Comment avez-vous mis en œuvre sa fabrication ?

J’ai dirigé une entreprise de fabrication de matériel électronique et mécanique, j’avais donc l’expérience nécessaire pour lancer un process industriel de fabrication et de commercialisation. J’ai fait une petite étude de marche : l’idée n’était pas prise. J’ai donc contacté cet été une industrie qui fabrique des bonnets de soutien-gorge. Cette industrie avait déjà réfléchi à réaliser des masques avec leur matériel. Ils avaient déjà fait les démarches pour avoir un agrément des autorités pour utiliser ce tissu à d’autres fins que la fabrication de soutien-gorge. J’ai donc pu leur envoyer la forme de ce que je voulais en 3D, j’ai financé le premier moule : nous avons reçu le premier prototype fin août. J’ai travaillé avec plusieurs chefs de chœurs et choristes pour améliorer cette première version qui s’est avérée trop pointue, trop grande. La deuxième version a une forme plus design, est plus agréable à porter. J’ai lancer la production de ce masque final mi-septembre.
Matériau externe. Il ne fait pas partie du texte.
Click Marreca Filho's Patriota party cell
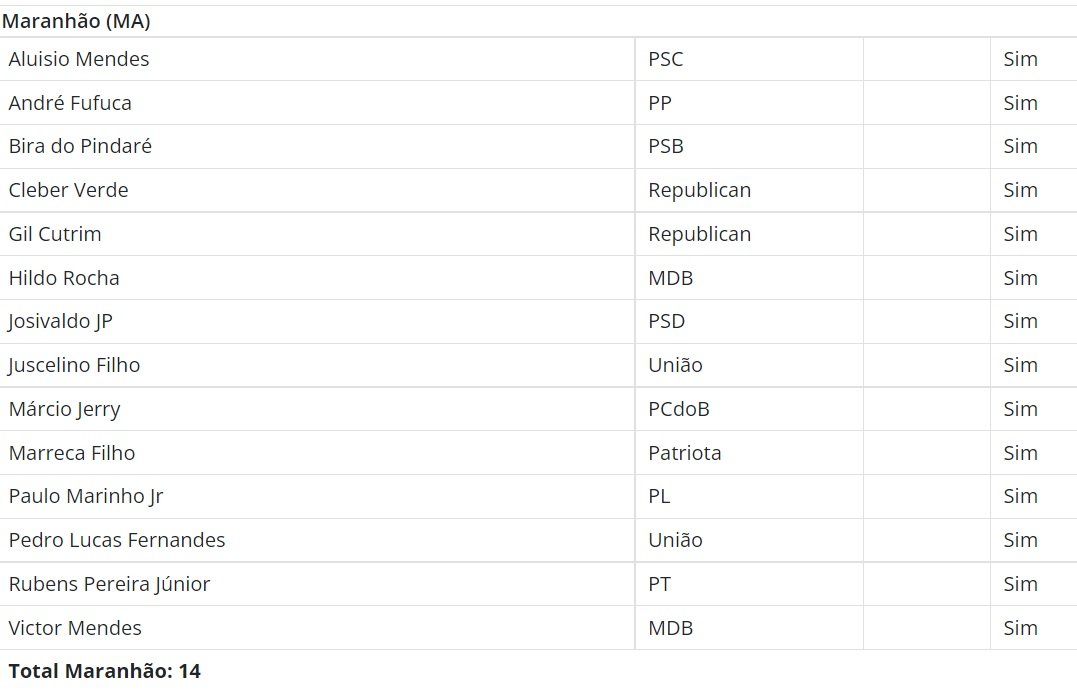This screenshot has width=1077, height=691. click(x=749, y=453)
Quelles sont les caractéristiques de ces masques ?

C’est un masque de catégorie 1, grâce à sa composition qui reprend celle des bonnets de soutien-gorge : deux couches de polyester entourent une couche de mousse en polyuréthane. Il a un très bon taux absorption, mais aussi un très faible taux de fuite (l’ai qui passe sur les côtés du masque). C’est un masque léger et doux. Il est moulé sur les dimensions d’un visage type et s’ajuste très bien à la plupart des visages. Les ventes ont été importantes jusqu’au deuxième confinement. Depuis les ventes ont un peu chuté, avec l’arrêt des activités artistiques, mais pour autant je travaille avec la moitié des opéras de France. Beaucoup de professionnels se sont équipés de ces produits, notamment les professeurs de chant en école et conservatoire. J’ai ainsi réalisé une version plus petite du masque, adaptée aux adolescents.